**Exercise requirements:** Return only the lines from the one containing "Viewport: 1568px width, 715px height." to the end of the material, with each one exactly as it appears.
——
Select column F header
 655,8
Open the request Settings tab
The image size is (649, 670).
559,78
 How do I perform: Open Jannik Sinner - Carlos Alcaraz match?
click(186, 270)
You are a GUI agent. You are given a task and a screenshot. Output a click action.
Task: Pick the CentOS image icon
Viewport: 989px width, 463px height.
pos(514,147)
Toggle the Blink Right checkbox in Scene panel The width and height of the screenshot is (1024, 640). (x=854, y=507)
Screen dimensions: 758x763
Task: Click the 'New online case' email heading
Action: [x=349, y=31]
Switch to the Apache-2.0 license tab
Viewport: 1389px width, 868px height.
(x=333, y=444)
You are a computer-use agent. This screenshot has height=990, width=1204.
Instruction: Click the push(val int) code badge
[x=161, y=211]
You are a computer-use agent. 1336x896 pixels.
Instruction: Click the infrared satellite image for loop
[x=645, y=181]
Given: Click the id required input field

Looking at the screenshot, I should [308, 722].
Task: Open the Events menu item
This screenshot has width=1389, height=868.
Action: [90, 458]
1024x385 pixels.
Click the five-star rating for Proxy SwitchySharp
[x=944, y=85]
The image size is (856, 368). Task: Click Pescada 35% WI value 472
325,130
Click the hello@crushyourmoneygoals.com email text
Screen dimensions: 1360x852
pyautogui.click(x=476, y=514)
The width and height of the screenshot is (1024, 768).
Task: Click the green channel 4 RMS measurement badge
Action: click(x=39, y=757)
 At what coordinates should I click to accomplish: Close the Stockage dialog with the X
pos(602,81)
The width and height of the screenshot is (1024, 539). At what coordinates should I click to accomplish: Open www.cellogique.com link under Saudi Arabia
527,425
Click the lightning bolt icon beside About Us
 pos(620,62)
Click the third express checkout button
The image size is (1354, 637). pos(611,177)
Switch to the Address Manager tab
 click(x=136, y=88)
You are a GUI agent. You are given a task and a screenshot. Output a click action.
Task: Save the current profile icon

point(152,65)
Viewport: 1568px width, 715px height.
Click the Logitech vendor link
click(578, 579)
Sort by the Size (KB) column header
——
**Output for this task:**
Viewport: 1568px width, 715px height.
Click the Logitech vendor link
click(578, 579)
Sort by the Size (KB) column header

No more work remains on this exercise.